- EXERCISE: The stretch wanted below opens at the line containing "The image size is (804, 673)." and closes at the line containing "Given: Play voiceover for the breakfast scene". Please return it exactly, with no other lines.

Dataset entries:
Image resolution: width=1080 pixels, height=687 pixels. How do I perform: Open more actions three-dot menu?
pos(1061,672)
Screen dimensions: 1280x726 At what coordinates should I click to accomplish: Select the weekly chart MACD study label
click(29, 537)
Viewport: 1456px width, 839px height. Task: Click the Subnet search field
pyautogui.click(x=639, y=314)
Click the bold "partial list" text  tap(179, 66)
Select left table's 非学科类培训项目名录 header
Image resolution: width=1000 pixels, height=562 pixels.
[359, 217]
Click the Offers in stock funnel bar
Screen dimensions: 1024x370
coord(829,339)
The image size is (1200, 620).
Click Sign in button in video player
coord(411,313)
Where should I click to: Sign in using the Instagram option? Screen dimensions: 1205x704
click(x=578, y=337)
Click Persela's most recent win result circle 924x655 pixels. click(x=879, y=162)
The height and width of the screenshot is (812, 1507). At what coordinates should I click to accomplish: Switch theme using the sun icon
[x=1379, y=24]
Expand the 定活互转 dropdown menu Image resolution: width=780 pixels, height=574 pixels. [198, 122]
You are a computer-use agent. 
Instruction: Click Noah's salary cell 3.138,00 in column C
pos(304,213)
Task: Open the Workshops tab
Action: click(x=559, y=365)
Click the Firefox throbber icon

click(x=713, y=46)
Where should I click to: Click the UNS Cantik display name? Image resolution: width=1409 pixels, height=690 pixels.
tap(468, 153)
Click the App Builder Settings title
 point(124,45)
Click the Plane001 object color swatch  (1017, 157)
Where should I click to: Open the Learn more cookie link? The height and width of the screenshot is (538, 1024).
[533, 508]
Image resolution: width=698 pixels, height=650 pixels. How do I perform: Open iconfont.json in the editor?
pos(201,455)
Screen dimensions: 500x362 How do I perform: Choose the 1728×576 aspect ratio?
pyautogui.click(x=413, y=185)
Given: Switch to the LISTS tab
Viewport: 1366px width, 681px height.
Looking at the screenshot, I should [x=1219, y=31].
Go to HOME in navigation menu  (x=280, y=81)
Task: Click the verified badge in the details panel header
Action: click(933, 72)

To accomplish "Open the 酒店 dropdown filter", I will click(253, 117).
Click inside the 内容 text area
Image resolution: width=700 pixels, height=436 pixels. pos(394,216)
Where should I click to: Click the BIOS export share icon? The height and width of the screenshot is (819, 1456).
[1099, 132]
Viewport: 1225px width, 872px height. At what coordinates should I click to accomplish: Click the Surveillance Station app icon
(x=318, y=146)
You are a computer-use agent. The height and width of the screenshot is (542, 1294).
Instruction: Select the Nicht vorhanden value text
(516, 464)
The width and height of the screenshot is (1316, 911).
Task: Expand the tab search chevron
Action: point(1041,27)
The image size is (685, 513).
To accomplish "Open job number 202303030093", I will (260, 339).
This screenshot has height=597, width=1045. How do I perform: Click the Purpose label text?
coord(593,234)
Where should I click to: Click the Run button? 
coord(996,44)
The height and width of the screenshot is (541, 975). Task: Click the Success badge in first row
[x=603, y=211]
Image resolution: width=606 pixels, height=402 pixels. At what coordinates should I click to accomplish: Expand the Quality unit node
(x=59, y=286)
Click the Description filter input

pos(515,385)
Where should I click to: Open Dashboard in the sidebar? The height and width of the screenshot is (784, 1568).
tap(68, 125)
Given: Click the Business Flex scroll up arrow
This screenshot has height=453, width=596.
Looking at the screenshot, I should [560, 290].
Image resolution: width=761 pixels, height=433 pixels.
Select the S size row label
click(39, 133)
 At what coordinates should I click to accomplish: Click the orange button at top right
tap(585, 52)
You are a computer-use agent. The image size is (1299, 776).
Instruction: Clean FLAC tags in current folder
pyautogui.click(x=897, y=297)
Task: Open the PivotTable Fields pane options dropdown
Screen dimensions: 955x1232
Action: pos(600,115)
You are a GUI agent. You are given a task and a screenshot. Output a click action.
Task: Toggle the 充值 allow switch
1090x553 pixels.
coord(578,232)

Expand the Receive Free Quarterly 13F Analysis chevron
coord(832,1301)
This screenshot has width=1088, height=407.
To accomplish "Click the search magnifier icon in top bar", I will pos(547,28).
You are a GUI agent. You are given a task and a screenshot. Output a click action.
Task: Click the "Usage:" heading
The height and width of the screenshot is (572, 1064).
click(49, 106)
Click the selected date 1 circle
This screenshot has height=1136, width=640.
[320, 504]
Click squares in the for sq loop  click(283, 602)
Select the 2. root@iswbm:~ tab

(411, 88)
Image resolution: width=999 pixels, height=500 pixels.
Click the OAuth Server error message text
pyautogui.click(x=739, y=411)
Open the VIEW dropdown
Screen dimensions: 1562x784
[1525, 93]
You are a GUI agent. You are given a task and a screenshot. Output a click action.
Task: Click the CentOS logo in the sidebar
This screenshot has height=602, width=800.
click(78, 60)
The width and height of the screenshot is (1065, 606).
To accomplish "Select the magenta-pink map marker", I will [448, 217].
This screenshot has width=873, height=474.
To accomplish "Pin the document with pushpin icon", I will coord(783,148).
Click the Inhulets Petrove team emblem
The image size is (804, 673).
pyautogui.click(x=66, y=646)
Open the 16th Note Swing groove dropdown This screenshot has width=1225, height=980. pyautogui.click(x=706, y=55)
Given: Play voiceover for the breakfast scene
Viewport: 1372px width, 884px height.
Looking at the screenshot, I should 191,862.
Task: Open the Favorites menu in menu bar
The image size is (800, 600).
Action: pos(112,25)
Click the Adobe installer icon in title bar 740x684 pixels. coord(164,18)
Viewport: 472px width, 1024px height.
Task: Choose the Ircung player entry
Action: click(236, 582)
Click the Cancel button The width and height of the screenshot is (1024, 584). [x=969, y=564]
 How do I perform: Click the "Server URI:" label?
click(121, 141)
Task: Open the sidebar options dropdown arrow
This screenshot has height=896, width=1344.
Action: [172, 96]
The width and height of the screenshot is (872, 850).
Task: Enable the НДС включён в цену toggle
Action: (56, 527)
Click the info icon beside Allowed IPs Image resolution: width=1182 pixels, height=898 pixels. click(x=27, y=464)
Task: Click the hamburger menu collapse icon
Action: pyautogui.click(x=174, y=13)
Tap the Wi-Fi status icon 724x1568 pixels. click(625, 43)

- WORKED SOLUTION:
The image size is (804, 673).
pyautogui.click(x=66, y=646)
Open the 16th Note Swing groove dropdown This screenshot has width=1225, height=980. pyautogui.click(x=706, y=55)
Given: Play voiceover for the breakfast scene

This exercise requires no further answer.